__SHORT EXERCISE 1__:
Translate this sentence from the page on the Tool Call Args Evaluator into Spanish: "The Tool Call Args Evaluator validates that an agent calls tools with the correct arguments."

__TEXT EXTRACT__:
Skip to content
Report an issue

Tool Call Args Evaluator

The Tool Call Args Evaluator validates that an agent calls tools with the correct arguments. This is essential for ensuring proper data flow, correct API usage, and validating that agents pass the right information to functions.

Overview

Evaluator ID: tool-call-args

Use Cases:

  • Validate tool parameters are correct
  • Ensure proper data flow between tools
  • Test argument transformation logic
  • Verify API parameter usage
  • Check data type correctness

Returns: Continuous score from 0.0 to 1.0 based on argument accuracy

Configuration

ToolCallArgsEvaluatorConfig

Parameter Type Default Description
name str "ToolCallArgsEvaluator" The evaluator's name
strict bool False Controls scoring when multiple tools expected: True = all-or-nothing (1.0 or 0.0), False = proportional (ratio of matched tools)
subset bool False If True, actual args can be a subset of expected; if False, must match all expected args
default_evaluation_criteria ToolCallArgsEvaluationCriteria or None None Default criteria

Evaluation Modes

Mode Description
strict=False, subset=False Proportional scoring (e.g., 2/3 tools matched = 0.66), exact arg matching required
strict=True, subset=False All-or-nothing scoring (1.0 or 0.0), exact arg matching required
strict=False, subset=True Proportional scoring, expected args must be subset of actual (extra args allowed)
strict=True, subset=True All-or-nothing scoring, expected args must be subset of actual (extra args allowed)

Evaluation Criteria

ToolCallArgsEvaluationCriteria

Parameter Type Description
tool_calls list[ToolCall] List of expected tool calls with their arguments

ToolCall Structure

{
    "name": "tool_name",           # Tool name
    "args": {"key": "value"}  # Expected arguments
}

Scoring Algorithm

For each tool call: 1. Match tool calls by name 2. Compare arguments based on mode (strict or JSON similarity) 3. Calculate score based on match quality

Final score: Average across all expected tool calls

Examples

Basic Argument Validation

from opentelemetry.sdk.trace import ReadableSpan
from uipath.eval.evaluators import ToolCallArgsEvaluator
from uipath.eval.models import AgentExecution

# Sample agent execution with tool calls and arguments
mock_spans = [
    ReadableSpan(
        name="update_user",
        start_time=0,
        end_time=1,
        attributes={
            "tool.name": "update_user",
            "input.value": "{'user_id': 123, 'fields': {'email': 'user@example.com'}, 'notify': True}",
        },
    ),
]

agent_execution = AgentExecution(
    agent_input={"user_id": 123, "action": "update"},
    agent_output={"status": "success"},
    agent_trace=mock_spans,
)

evaluator = ToolCallArgsEvaluator(
    id="args-check-1",
    config={
        "name": "ToolCallArgsEvaluator",
        "strict": False,
        "subset": False
    }
)

result = await evaluator.validate_and_evaluate_criteria(
    agent_execution=agent_execution,
    evaluation_criteria={
        "tool_calls": [
            {
                "name": "update_user",
                "args": {
                    "user_id": 123,
                    "fields": {"email": "user@example.com"},
                    "notify": True
                }
            }
        ]
    }
)

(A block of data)
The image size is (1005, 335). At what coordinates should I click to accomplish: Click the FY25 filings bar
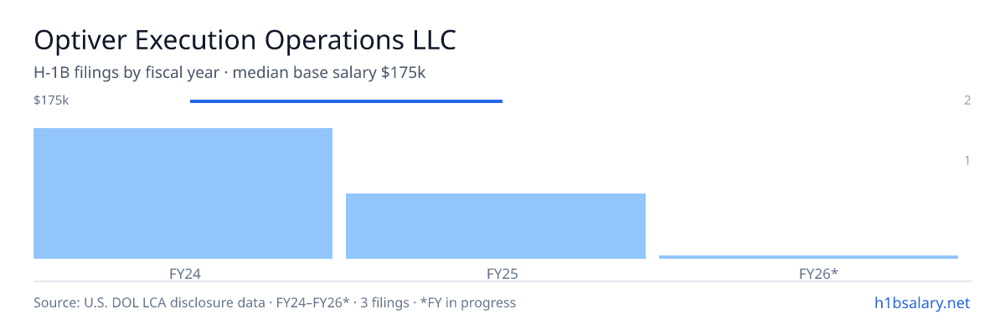coord(496,226)
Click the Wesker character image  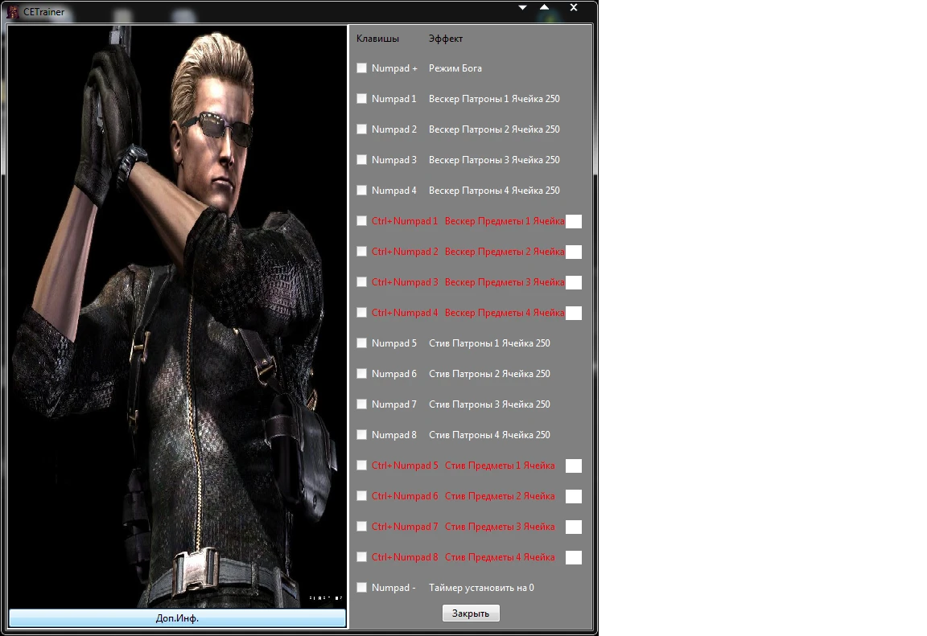click(x=177, y=314)
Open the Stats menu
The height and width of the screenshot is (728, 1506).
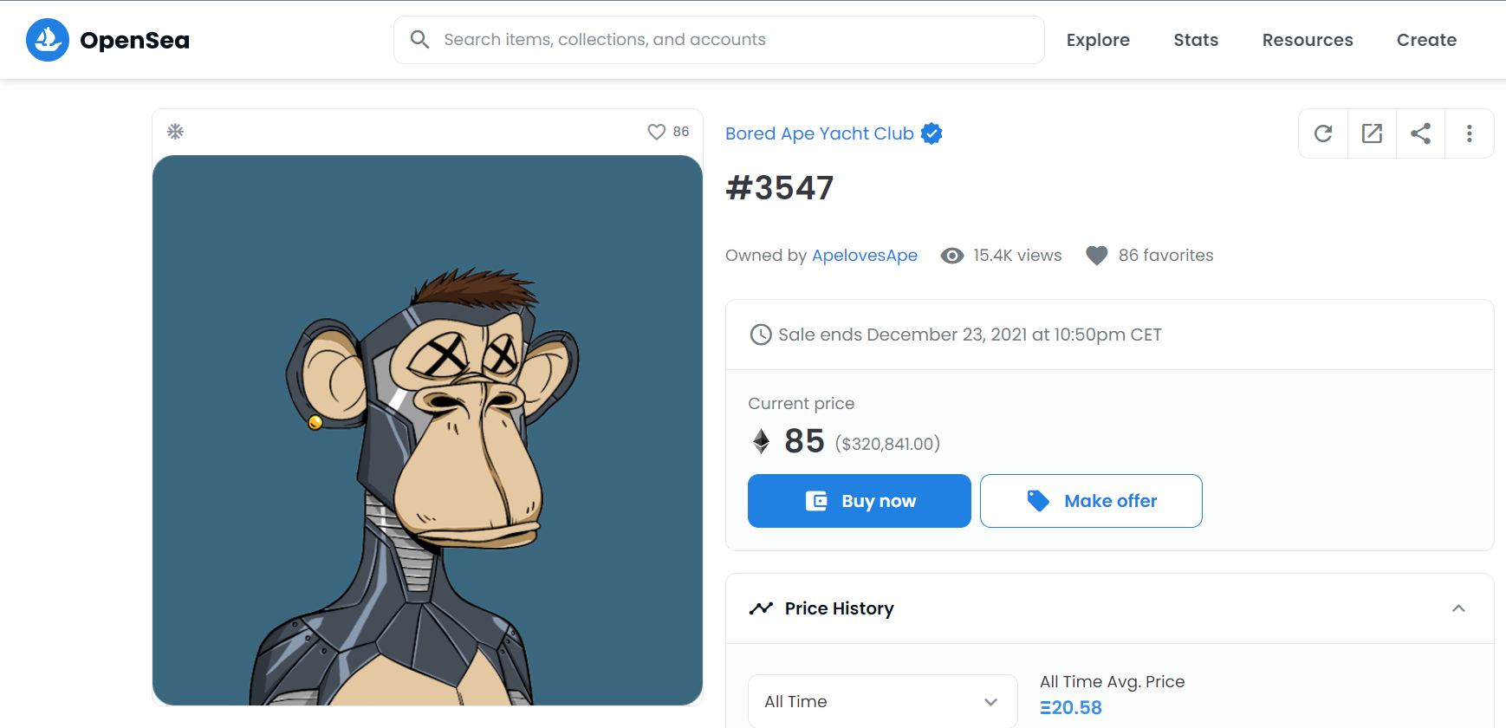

__SHORT EXERCISE 2__:
In the records, switch "Stats" to "Settings" from the line with "Open the Stats menu" up to and including the last line of the records, keeping everything else the same. Return only those lines, and leave the pictures out.

__EXERCISE RESULT 1__:
El Tool Call Args Evaluator valida que un agente llame a las herramientas con los argumentos correctos.

__EXERCISE RESULT 2__:
Open the Settings menu
The height and width of the screenshot is (728, 1506).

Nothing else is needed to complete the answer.